Attention au panurgisme !
Autre frein à l’individualisation des avantages sociaux : copier-coller ce qui fonctionne chez les autres. Je pense que le choix des avantages sociaux que l’on propose passe avant toute chose par la définition de sa politique de rémunération : Quelle est la culture de l’entreprise ? Où va-t-on à court/moyen terme ? De qui a-t-on besoin ? Comment attirer et retenir les bonnes personnes?

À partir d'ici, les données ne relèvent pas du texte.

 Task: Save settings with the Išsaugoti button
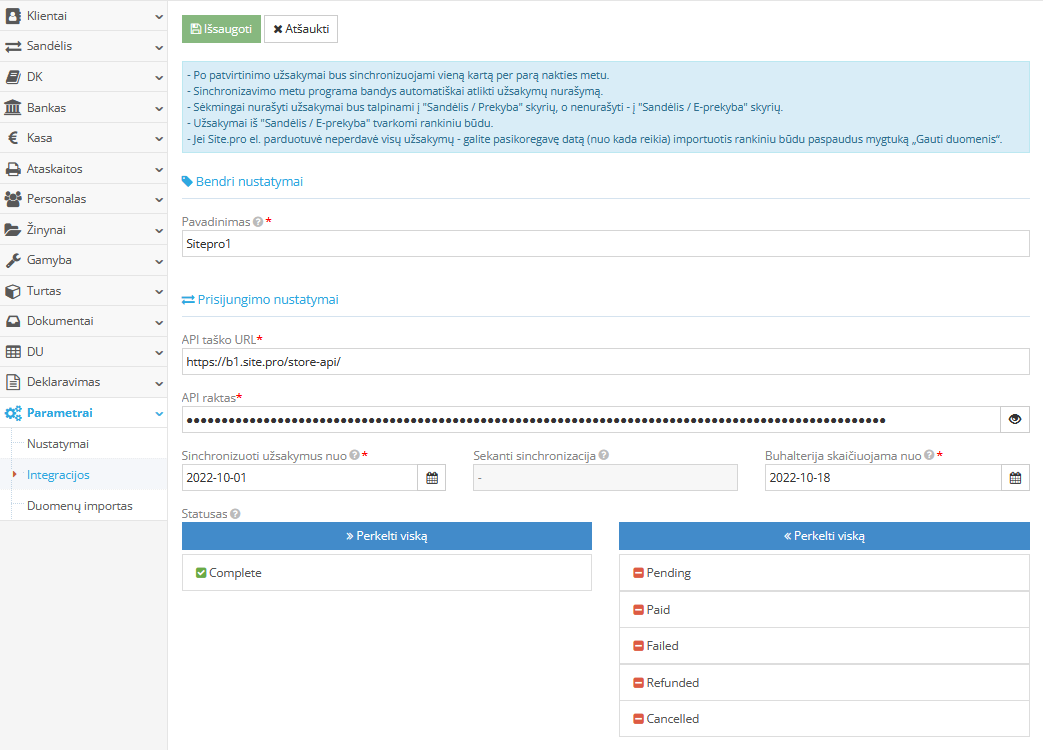[221, 29]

Définir sa politique de rémunération doit permettre de choisir les éléments de rémunération, et donc les avantages sociaux, qui correspondent à l’entreprise, à ses équipes, et à son budget. On ne choisit pas un avantage social parce que « il y a beaucoup de Licornes qui l’utilisent ». Le risque est d’investir dans un produit coûteux qui n’intéresse personne. Vu sur le terrain : une entreprise de 300 personnes qui a souscrit à un outil bien être finalement utilisé par … 5 personnes dans toute la société.

L’outil en question est bien connu sur le marché, a de bons retours, mais ne correspond pas à tout le monde. Un gros budget de gâché.

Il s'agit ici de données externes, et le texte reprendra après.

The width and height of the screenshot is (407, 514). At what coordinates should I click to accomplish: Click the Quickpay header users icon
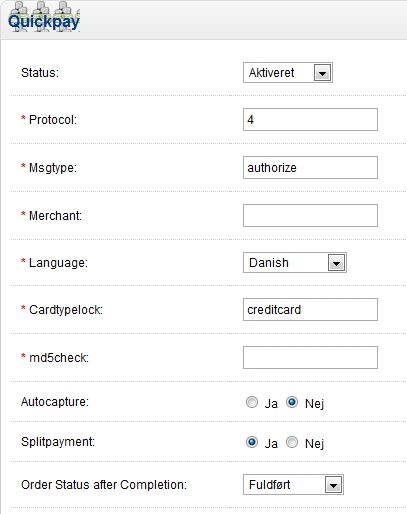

Etre à l’écoute des tendances et des équipes.
Un peu d’écoute active ne fait pas de mal. Autrement dit écouter sans jugement. Exemple : On parle beaucoup de santé financière, du nombre de français qui sont à découvert au milieu du mois, mais combien d’entreprises ont mis en place un outil simple pour gérer les demandes d’acompte ? Un process simple qui évite la gêne pour la personne qui fait la demande ?

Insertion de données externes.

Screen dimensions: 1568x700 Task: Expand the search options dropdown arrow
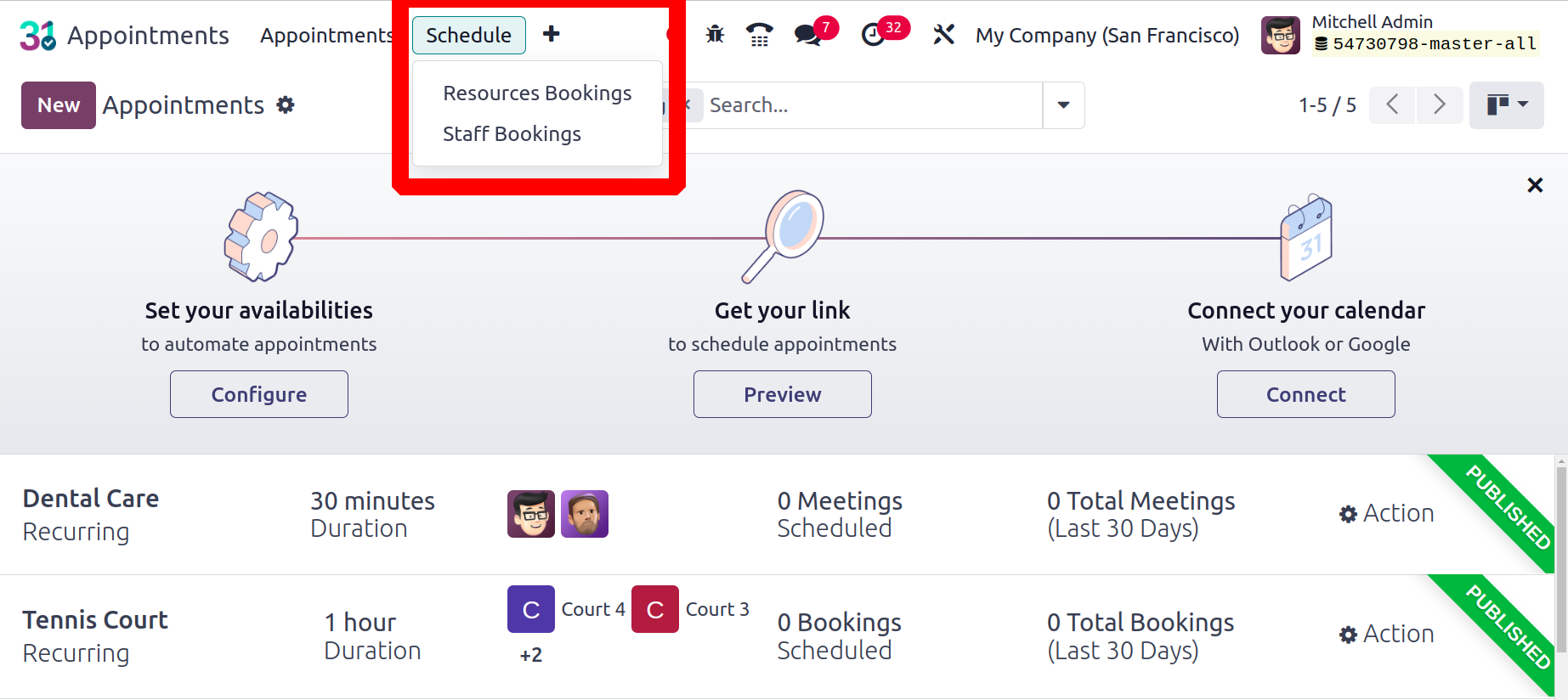[x=1063, y=105]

« Je ne suis pas une banque » me disait un directeur financier. Non Michel tu n’es pas une banque. Et on ne parle pas non plus de ton argent. Cette situation te met mal à l’aise ? Pense à la personne qui initie la demande. Pense aussi à l’expérience collaborateur et à quel point elle joue dans la rétention des équipes.

De la flexibilité !
Dernier frein majeur : être capable de faire évoluer son offre dans le temps. Imaginons une entreprise qui propose une enveloppe individuelle que chacun alloue aux avantages sociaux qui l’intéressent le plus. Si Adèle a choisi de maximiser son budget sport en 2022, elle aura peut-être d’autre besoin en 2023. Le challenge est d’avoir une offre qui accompagne ces évolutions et de donner la possibilité à chacun et chacune de pouvoir changer facilement d’avantage.
« La RH a déjà beaucoup de boulot coté administration du personnel, on ne peut pas se lancer la dedans ». Oui , mais la RH peut se faire aider. Il y a de plus en plus de Start up qui proposent des outils pratiquent dans ce domaine. Ca vaut le coup de jeter un yeux ou deux sur les innovations de ce domaine.
En résumé l’individualisation des salaires n’est ni « un truc du futur » ni « une galère administrative ».

On peut se lancer dès à présent mais pour ça il faut d’abord :
–         Avoir une offre d’avantages sociaux cohérente avec la politique de rémunération et la culture de l’entreprise
–         Communiquer sur le gain en pouvoir d’achat que cela procure,
–         Être à l’écoute des besoins des équipes et être capable de faire évoluer l’offre facilement,
–         S’intéresser aux innovations sur le marché
Car comme j’aime à le dire la rémunération n’est pas qu’une question d’argent.